In a previous generation, the enabler of all our computer tech innovation was the incredible pace of compute growth due to Moore's Law, which was also "top-down" from very well-funded companies since designing and building cutting edge chips was (and still is) very, very expensive. The hype was insane, and decisions about what chip features to build were made largely on the basis of existing vendor relationships. Those companies benefited, but so did the rest of us. History rhymes.
Should probably change this to "was appearance of incredible pace of compute growth due to Moore's Law," because even my basic CS classes from 15 years ago were teaching that it was drastically slowing down, and isn't really a "law" more than an observational trend that lasted a few decades. There are limits to how small you can make transistors and we're not too far from it, at least not what would continue to yield the results of that curve.
The corollary to Moores law, that computers get twice as fast every 18 months, died by 2010. People who didn't live through the 80s, 90s and early 00s, where you'd get a computer ten times as fast every 5 years, can't imagine what it was like back then.
Today the only way to scale compute is to throw more power at it or settle for the 5% per year real single core performance improvement.
- Running up single-core performance through increasingly sophisticated core design and clock speed (which is now at the 5% per year point mentioned)
- Going wider by throwing more SMT, more cores, and larger caches at the problem.
Assuming here that x86 was the last major architecture that was going for high single-thread performance at all costs, the first phase lasted us a good 30 years-- from the 4004 to the flameout of Netburst.
We could consider the second phase starting when they started delivering the P4 with Hyperthreading, and its true-dual-core predecessors shortly thereafter, so we're now about 20 years into that era.
The difference is once you bought one of those chips you could do your own innovation on top of it (i.e., with software) without further interference from those well-funded companies.

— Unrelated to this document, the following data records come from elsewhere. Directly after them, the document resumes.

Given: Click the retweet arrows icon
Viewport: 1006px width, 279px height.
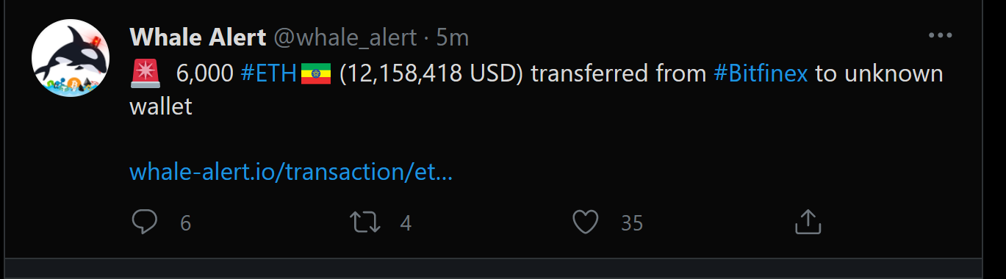Looking at the screenshot, I should click(x=366, y=222).
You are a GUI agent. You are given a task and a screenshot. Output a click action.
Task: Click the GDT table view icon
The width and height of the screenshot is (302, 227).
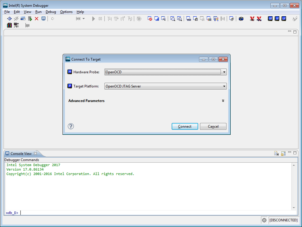(270, 19)
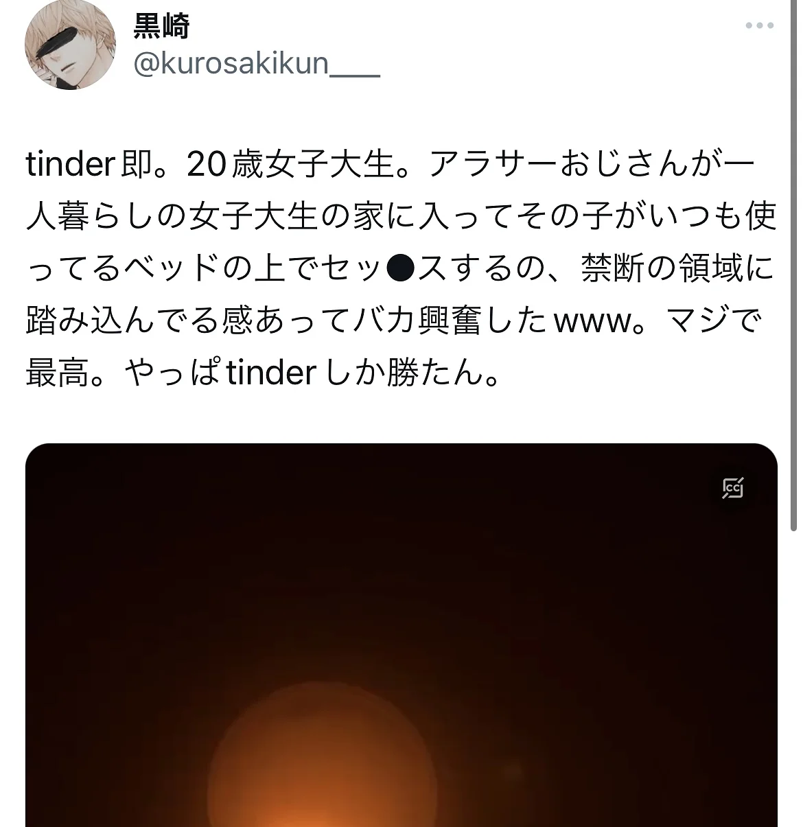The width and height of the screenshot is (803, 827).
Task: Click the www text in tweet
Action: click(591, 322)
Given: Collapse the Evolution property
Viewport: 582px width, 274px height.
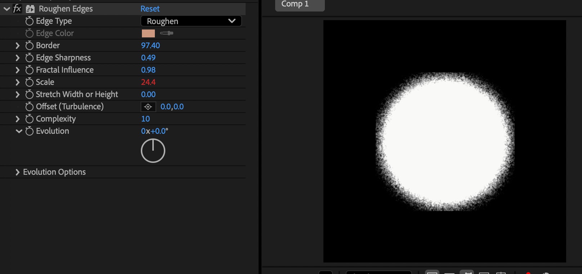Looking at the screenshot, I should point(19,131).
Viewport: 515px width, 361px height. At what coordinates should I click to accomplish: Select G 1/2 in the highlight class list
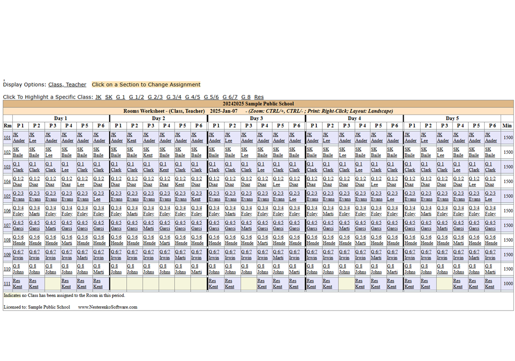(x=136, y=97)
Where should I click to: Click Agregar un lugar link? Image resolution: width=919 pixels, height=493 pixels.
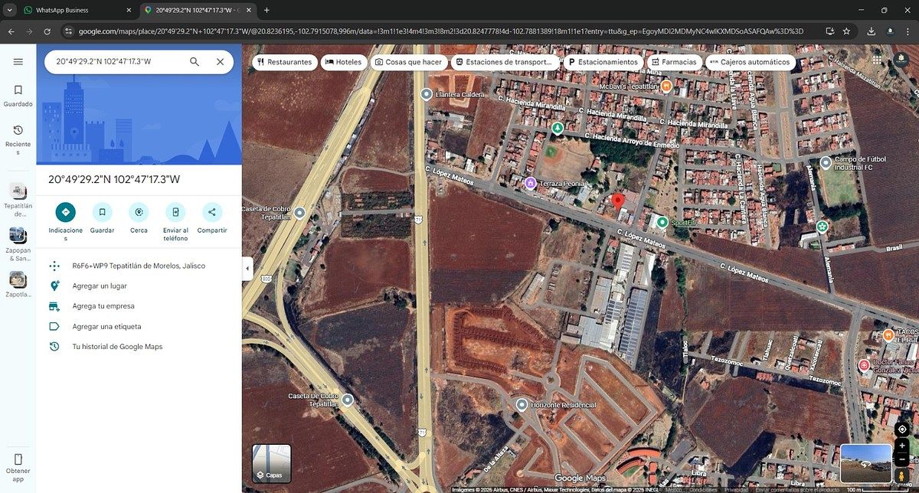[100, 286]
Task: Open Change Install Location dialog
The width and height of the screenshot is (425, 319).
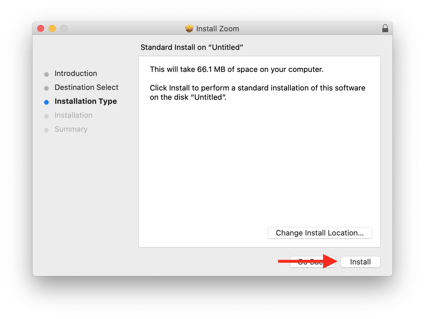Action: coord(320,233)
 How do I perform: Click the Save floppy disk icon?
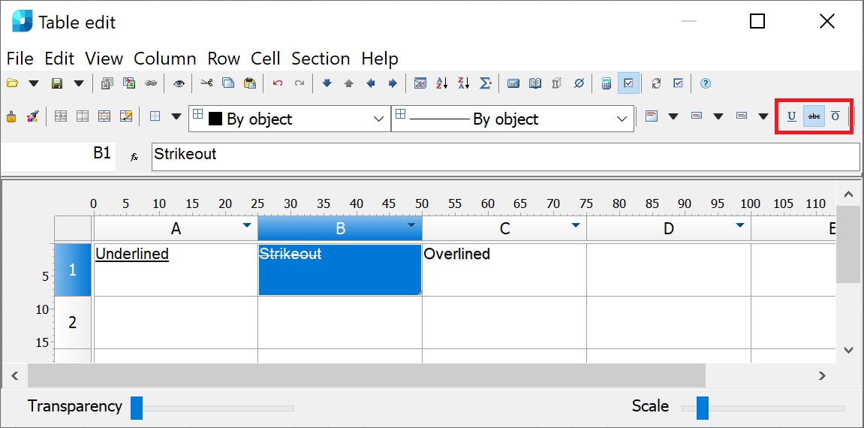[x=56, y=83]
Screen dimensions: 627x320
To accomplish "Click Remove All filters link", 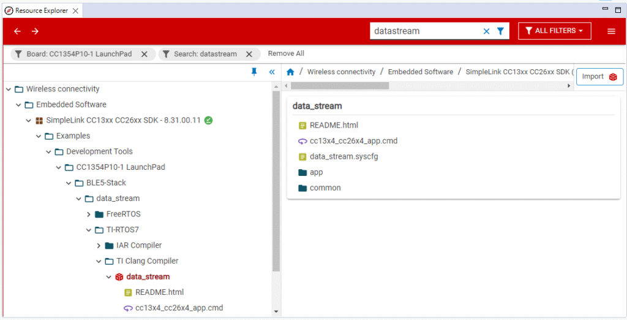I will coord(286,54).
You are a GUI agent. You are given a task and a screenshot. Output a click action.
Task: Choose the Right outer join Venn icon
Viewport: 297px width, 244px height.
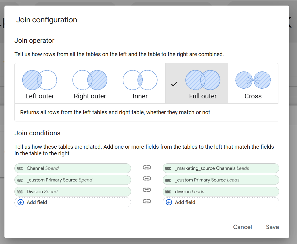click(x=90, y=80)
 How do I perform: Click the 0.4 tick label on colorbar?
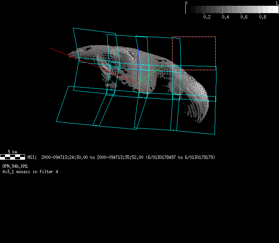pyautogui.click(x=225, y=17)
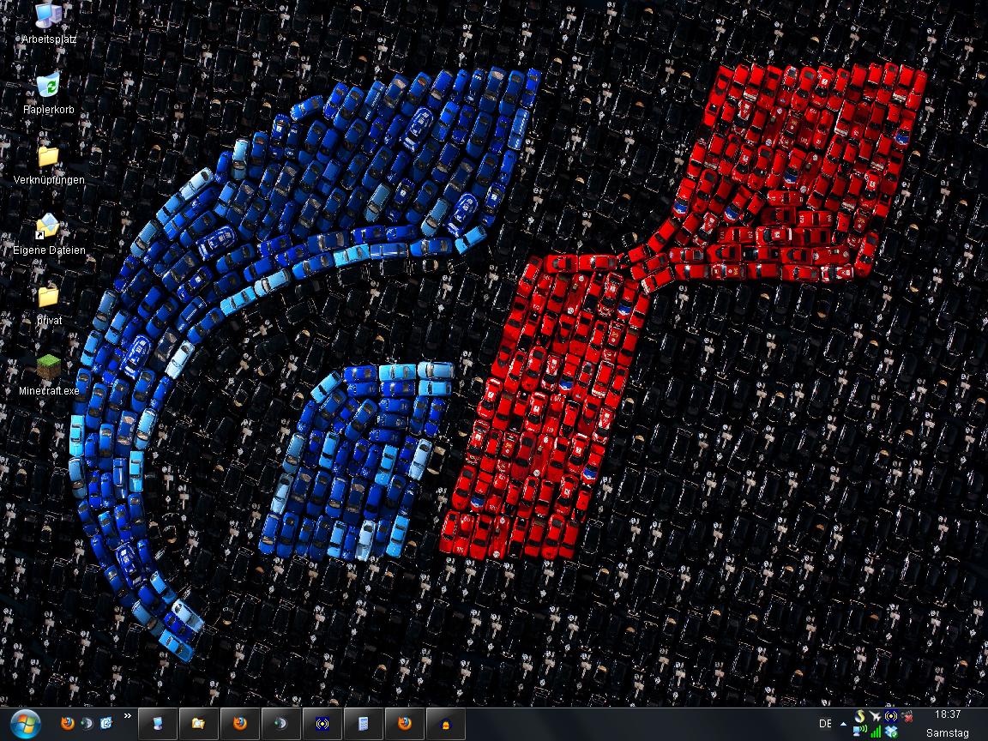Viewport: 988px width, 741px height.
Task: Click the airplane tray icon
Action: 875,716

You can't do that with GPT et al. because of the subscription model.
You can do some, but many of them have license restrictions that prevent you from using them in certain ways. I can buy an Intel chip and deliberately use it to do things that hurt Intel's business (e.g., start a competing company). The big AI companies are trying very hard to make that kind of thing impossible by imposing constraints on the allowed uses of their models.
Eh, if this is true then IBM and Intel would still be the kings of the hill. Plenty of companies came from the bottom up out of nothing during the 90s and 2000s to build multi-billion dollar companies that are still dominate the market today. Many of those companies struggled for investment and grew over a long timeframe.
The argument is something like that is not really possible anymore given the absurd upfront investments we're seeing existing AI companies need in order to further their offerings.
Anthropic has existed for a grand total of 4 years.
But yes, there was a window of opportunity when it was possible to do cutting-edge work without billions of investment. That window of opportunity is now past, at least for LLMs. Many new technologies follow a similar pattern.
You completly forgot about the invention of the home computer. If we would have all been loging into some mainframe computer using a home terminal your assessment would be correct.